Teil 2
10.4.1945 Ein schlimmer Tag bricht für Forchtenberg an. Heute früh kamen etliche wieder vom Stollen zurück.
Um 9.00 Uhr hörte man Maschinengewehrfeuer vom Hag- und Hermersberger Wald.
Ab 10.00 Uhr schoss der Ami vom Büschelhof her in den Hagwald. Die Soldaten, die auf halber Höhe des Ziegelbergs eine Verteidigung anlegten, sind noch da. Es ist später Nachmittag, als ein Hagel von Phosphorbomben niedergeht und in kürzester Zeit standen 15 Gebäude in Flammen. Die Leute im Stollen merkten davon nichts. Als die anderen aus den Kellern kommen, brannten ihre Häuser im Stadtkern schon lichterloh. Die Wasserleitungen sind schnell leer und es musste Wasser aus dem Kocher hergebracht werden.
Es ist der 10./11.4.1945
Das schöne, malerische, altehrwürdige Forchtenberg ist in seiner Gesamtheit nicht mehr. Das furchtbare Kriegsunglück ging über das winkelige Städtchen hinweg, in dem vor und noch während des Krieges so viele Maler saßen. Die alten Bilder werden einst gesucht sein.
□ □ □
SCHRIFTLICHE AUFGABE 1: Geben Sie den Abschnitt des Lesetexts, beginnend bei „Ab 10.00 Uhr“ und endend bei „Kocher hergebracht werden.“, wortgetreu wieder.
Lesetext und Datensätze stammen aus unterschiedlichen Quellen.

Datensätze zur Lokalisierung beschriebener Objekte:
□ □ □
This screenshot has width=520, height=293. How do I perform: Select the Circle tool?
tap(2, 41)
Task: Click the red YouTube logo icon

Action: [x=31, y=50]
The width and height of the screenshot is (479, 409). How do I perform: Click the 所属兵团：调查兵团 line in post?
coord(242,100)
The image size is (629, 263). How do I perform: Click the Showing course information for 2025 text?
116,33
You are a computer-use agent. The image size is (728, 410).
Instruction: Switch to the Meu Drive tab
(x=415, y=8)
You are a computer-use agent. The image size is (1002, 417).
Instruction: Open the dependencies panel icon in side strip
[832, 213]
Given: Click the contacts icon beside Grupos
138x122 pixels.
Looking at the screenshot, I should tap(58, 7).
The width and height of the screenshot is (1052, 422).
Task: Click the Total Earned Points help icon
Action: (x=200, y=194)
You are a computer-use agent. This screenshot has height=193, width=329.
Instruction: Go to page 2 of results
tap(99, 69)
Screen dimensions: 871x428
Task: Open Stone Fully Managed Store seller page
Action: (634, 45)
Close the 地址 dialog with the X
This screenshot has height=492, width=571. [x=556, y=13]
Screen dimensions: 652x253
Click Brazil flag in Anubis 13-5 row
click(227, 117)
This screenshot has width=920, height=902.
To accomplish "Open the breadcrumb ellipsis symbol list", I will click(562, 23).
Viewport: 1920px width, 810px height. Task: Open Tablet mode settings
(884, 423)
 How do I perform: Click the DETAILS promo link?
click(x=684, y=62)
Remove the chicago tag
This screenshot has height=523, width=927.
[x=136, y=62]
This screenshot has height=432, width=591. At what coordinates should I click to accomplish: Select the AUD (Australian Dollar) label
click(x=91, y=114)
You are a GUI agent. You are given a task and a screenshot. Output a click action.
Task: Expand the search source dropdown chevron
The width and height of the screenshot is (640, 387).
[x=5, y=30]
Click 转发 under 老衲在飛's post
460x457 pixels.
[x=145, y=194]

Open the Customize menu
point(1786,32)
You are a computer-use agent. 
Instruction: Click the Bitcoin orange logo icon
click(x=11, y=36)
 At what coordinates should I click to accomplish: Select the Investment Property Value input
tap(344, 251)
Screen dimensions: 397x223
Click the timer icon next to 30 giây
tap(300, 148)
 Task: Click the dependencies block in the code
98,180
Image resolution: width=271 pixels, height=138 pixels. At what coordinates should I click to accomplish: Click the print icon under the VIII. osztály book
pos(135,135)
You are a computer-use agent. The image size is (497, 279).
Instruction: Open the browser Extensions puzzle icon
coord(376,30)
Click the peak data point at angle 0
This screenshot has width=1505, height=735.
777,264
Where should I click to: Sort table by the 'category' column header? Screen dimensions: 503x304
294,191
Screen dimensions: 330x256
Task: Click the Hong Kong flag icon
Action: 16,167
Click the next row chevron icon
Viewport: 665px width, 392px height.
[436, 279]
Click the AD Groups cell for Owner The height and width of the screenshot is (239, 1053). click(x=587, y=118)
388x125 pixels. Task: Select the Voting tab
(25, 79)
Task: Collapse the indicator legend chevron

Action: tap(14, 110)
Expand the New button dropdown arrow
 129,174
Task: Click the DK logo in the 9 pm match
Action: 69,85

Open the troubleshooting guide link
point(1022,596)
□ □ □
SCHRIFTLICHE AUFGABE 2: Stellen Sie die Zeilen der Datensätze, beginnend mit der ersten Zeile und endend mit der Zeile, die „Action: [x=31, y=50]“ enthält, als Markdown-Tabelle mit den Spalten „Nr.“ und „Zeile“ dar, ohne Leerzeilen.

KORREKTE LÖSUNG 1:
Ab 10.00 Uhr schoss der Ami vom Büschelhof her in den Hagwald. Die Soldaten, die auf halber Höhe des Ziegelbergs eine Verteidigung anlegten, sind noch da. Es ist später Nachmittag, als ein Hagel von Phosphorbomben niedergeht und in kürzester Zeit standen 15 Gebäude in Flammen. Die Leute im Stollen merkten davon nichts. Als die anderen aus den Kellern kommen, brannten ihre Häuser im Stadtkern schon lichterloh. Die Wasserleitungen sind schnell leer und es musste Wasser aus dem Kocher hergebracht werden.

KORREKTE LÖSUNG 2:
| Nr. | Zeile |
|---|---|
| 1 | This screenshot has width=520, height=293. How do I perform: Select the Circle tool? |
| 2 | tap(2, 41) |
| 3 | Task: Click the red YouTube logo icon |
| 4 | Action: [x=31, y=50] |